The path to getting laid is actually pretty simple when you break it down into its fundamental parts.

1- Look hot. Get yourself some muscles, dress well, have awesome hair. That way, you don’t get shooed away two seconds after walking up.

2- Escalate. Actually say flirtatious things and touch her and gauge her response instead of sitting there chatting like one of her girlfriends.

3- Don’t say loser shit. Loser shit includes being socially awkward, investing in her too much or too early, not having anything interesting to say, and so on.

That’s it. That is how you get laid. Be hot, escalate, don’t be socially awkward.

1 is easy. Well, actually it’s hard work, but there is a very clear and very well-defined path to success for #1. If you eat right, work out, groom, and wear clothes that fit, it’s pretty much impossible to not be good-looking enough to get laid. Unless you’re a grotesque burn victim, 4’6” tall, obviously handicapped in some way, or the like. There is no mystery about how to be better looking. None. Just do the work.

2 is harder, but still easy. You just have to have balls. You have to say and do things that the old you would have been afraid to say and do out of fear of rejection. You have to actually look women in the eye, say things that guys who fuck women say, and touch her, then see what she does. Maybe she rejects you, but that’s why there are 3,499,999,999 more women out there. The first time is hard, but once you just start doing this, it gets easy.

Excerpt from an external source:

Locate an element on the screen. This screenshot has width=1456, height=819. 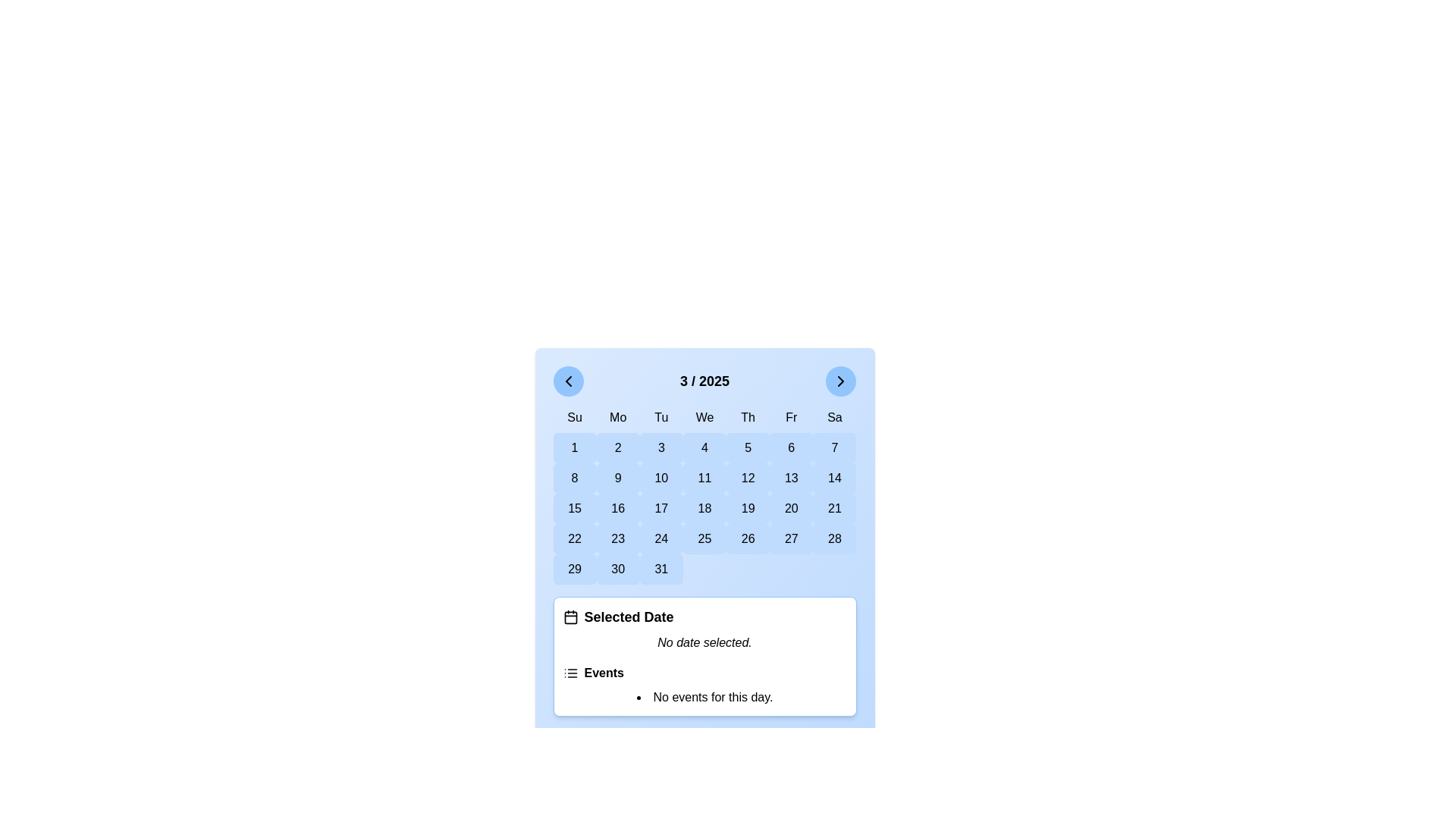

3 is the tough one. A lot of men out there are socially retarded. They say stupid shit to women and think it’s the right shit to say. The reason for this is actually very fundamental: Most men do not understand the purpose of the pre-fuck conversation with a woman.

So many guys approach girls with the best of intentions, then start talking and talking, trying to find some kind of common ground with the woman. Something to talk about. To make a friendly connection. To try to establish some kind of emotional intimacy. To actually chat with her, like you might with your friends. They think that this makes a woman comfortable with them, makes her like them, and makes her more willing to go home and fuck them. And that seems pretty logical, because we’ve spent our whole lives thinking women are supposed to want emotional intimacy before having sex, and women have spent their whole lives convincing themselves that emotional intimacy precedes sex. And it sure would make sense if emotional intimacy preceded sex.

But the huge majority of the time, this type of approach leads to the man thinking he’s hit it off with a girl, but the girl just wanting to be friends. Maybe she gives him her number, but then never responds to his follow-up text or flakes on their next date.

The man failed the test because he didn’t understand the purpose of the test. The pre-fuck conversation is not an attempt to make friends with the woman or establish emotional intimacy. That comes after you’ve been fucking her for awhile. Sex is a prerequisite to love, not the other way around.

The entire point of the pre-fuck conversation is to screen for autism, mental illness, under-confidence, and other sources of poor social skills. The pre-fuck conversation is your chance to flex your social muscles and demonstrate your social fitness. This is exactly the same way that your actual muscles demonstrate your physical fitness. A woman does not want to fuck a socially weak man, so she needs to screen men that pass the appearance test for social fitness. The last thing her subconscious wants is for her to go home with a hot guy, then find out that he’s weird and socially awkward and she might be pregnant with autistic loser genes.

Don’t treat the pre-fuck conversation as a friendly chat, because it isn’t. The pre-fuck conversation is how you present your social fitness, just like your gym body and clothes present your physical fitness. Most game aficionados will tell you that a pre-fuck interaction with a girl is night-and-day different than a normal conversation, because you’re not having a conversation. You’re exchanging demonstrations of social aptitude.

It is deceptive and offensive to women when you chat with them and try to make a friendly connection, then surprise! You actually wanted to fuck. Don’t talk with women like one of their girlfriends unless you actually want to be friends. It’s disrespectful. Respect women enough to actually try to fuck them.